*TASK OBJECTIVE:*
Below this line is a set of entries; quote exactly the lines from the line that contains "1091x688 pixels." to the line that contains "This screenshot has width=960, height=540.", both lines included.

Entries taken from a collection
#####

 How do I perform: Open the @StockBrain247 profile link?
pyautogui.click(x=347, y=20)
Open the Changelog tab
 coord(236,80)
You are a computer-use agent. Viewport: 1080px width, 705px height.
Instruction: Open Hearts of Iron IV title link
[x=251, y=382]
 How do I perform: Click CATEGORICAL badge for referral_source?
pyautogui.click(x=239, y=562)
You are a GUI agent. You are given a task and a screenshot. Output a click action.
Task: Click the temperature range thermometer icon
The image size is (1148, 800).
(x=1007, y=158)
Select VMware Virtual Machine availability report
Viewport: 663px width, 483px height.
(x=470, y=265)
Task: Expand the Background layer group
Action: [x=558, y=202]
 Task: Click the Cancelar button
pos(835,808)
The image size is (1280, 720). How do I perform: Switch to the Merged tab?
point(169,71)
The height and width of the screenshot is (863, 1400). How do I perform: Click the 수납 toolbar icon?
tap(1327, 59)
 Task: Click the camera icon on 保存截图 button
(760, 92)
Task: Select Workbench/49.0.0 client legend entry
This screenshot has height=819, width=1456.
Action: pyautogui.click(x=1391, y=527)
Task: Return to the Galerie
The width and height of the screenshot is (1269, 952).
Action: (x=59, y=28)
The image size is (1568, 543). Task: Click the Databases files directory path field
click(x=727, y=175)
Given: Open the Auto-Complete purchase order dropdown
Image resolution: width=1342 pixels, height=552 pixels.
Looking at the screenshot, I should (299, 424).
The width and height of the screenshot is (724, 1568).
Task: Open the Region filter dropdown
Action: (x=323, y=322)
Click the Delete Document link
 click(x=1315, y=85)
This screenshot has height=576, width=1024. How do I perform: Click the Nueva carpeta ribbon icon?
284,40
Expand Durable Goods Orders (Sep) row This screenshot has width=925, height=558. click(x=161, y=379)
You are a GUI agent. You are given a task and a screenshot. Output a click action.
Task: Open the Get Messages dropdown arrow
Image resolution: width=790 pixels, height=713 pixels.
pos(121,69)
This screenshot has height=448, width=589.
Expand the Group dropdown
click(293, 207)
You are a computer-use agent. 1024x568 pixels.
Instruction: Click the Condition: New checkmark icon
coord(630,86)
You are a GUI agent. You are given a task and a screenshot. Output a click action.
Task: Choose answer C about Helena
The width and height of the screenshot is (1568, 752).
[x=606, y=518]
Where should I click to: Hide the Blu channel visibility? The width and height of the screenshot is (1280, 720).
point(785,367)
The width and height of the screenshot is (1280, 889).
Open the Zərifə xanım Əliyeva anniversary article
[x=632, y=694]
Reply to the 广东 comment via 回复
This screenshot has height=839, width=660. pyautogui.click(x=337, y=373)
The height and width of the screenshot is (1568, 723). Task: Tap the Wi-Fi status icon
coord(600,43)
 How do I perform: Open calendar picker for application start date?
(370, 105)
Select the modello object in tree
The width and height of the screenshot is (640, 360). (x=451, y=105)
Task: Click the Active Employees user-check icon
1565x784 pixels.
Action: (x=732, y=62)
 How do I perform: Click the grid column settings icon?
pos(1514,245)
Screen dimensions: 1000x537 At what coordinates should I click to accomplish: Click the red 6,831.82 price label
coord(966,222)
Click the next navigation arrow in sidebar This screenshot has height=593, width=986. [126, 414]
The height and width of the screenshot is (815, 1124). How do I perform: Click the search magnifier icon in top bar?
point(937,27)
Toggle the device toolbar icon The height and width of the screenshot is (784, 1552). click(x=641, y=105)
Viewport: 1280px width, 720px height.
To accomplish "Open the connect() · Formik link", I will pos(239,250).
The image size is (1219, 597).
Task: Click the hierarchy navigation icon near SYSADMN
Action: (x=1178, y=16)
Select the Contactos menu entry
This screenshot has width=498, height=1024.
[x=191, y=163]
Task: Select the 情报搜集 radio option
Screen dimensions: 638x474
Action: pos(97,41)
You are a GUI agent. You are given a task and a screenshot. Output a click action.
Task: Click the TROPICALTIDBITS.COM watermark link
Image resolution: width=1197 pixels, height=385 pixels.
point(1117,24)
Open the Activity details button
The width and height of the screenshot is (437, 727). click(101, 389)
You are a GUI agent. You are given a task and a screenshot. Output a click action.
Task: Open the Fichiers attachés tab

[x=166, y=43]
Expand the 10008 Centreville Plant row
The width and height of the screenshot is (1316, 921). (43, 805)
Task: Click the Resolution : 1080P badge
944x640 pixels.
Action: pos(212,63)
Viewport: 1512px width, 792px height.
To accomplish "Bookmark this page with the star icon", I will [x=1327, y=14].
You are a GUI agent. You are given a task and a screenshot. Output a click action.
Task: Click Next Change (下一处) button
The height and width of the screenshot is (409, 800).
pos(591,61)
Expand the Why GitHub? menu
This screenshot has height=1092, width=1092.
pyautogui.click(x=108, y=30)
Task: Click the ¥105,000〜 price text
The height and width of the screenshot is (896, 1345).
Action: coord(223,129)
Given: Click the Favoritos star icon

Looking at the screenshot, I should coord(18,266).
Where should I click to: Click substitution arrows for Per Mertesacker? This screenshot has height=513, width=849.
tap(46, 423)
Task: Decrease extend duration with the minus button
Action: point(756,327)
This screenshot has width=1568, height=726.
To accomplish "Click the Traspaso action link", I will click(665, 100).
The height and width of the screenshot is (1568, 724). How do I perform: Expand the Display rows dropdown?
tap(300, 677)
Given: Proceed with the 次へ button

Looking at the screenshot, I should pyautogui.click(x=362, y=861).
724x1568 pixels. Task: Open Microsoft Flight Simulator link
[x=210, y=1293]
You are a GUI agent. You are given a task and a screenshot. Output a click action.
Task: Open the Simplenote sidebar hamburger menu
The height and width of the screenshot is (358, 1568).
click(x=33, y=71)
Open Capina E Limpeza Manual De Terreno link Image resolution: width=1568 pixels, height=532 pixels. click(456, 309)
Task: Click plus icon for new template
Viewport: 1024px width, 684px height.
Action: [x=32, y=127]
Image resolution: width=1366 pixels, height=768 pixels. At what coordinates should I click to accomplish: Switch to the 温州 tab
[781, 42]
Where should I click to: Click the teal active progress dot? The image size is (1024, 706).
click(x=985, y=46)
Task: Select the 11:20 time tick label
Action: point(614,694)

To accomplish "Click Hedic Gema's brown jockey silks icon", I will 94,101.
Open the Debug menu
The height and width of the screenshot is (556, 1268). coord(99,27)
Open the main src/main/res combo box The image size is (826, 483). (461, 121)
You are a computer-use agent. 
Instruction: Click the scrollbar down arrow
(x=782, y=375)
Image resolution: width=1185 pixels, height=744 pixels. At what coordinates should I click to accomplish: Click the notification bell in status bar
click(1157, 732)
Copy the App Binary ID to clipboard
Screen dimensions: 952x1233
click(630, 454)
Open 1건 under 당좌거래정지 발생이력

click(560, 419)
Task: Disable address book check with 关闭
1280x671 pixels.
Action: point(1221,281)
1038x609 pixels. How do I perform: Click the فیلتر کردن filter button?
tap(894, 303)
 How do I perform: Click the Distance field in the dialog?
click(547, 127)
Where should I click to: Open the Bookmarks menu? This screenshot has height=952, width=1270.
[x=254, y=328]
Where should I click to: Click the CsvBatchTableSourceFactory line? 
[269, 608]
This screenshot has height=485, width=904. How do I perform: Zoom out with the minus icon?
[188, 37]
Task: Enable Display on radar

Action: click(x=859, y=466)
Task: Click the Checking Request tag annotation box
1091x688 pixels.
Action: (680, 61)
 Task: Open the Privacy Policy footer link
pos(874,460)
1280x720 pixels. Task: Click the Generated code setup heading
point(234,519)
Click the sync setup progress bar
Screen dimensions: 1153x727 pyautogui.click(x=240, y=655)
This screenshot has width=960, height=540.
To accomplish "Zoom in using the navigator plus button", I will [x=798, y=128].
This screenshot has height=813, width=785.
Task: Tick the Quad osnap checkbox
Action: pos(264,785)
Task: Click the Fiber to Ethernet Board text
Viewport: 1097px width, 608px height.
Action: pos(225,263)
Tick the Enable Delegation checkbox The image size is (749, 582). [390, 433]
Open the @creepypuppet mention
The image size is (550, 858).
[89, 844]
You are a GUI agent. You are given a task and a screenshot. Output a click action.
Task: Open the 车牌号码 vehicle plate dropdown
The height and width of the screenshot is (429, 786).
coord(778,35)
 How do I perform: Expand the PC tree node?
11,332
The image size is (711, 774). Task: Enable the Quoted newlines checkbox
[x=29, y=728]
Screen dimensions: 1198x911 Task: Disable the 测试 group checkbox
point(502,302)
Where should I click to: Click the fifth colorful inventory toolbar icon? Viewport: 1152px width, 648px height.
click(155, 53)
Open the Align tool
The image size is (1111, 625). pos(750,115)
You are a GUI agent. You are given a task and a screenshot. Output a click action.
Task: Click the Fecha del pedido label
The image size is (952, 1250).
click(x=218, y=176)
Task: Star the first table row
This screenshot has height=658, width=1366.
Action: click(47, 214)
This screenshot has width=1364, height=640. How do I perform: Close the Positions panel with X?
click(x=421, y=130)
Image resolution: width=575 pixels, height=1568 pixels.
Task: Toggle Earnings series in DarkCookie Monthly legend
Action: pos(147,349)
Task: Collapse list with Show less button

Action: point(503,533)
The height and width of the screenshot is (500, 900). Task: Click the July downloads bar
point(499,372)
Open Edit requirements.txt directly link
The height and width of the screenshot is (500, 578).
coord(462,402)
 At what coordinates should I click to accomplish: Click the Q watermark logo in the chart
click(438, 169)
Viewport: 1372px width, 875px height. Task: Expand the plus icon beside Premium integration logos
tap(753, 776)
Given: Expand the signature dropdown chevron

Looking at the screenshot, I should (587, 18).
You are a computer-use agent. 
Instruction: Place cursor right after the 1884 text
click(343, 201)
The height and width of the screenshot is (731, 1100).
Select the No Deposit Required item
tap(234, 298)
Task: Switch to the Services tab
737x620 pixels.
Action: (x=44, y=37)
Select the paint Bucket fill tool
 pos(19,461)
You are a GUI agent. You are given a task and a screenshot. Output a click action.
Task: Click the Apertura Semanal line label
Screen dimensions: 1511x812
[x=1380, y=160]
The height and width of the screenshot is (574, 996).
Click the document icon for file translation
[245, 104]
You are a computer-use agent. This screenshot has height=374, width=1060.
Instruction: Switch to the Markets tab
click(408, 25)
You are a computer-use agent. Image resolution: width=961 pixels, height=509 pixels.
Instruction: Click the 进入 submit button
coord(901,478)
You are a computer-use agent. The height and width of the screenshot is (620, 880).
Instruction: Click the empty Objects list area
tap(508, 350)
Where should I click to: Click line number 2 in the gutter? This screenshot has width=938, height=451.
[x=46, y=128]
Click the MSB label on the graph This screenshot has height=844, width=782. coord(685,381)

#####

*TASK RESPONSE:*
1091x688 pixels.
Action: (680, 61)
 Task: Open the Privacy Policy footer link
pos(874,460)
1280x720 pixels. Task: Click the Generated code setup heading
point(234,519)
Click the sync setup progress bar
Screen dimensions: 1153x727 pyautogui.click(x=240, y=655)
This screenshot has width=960, height=540.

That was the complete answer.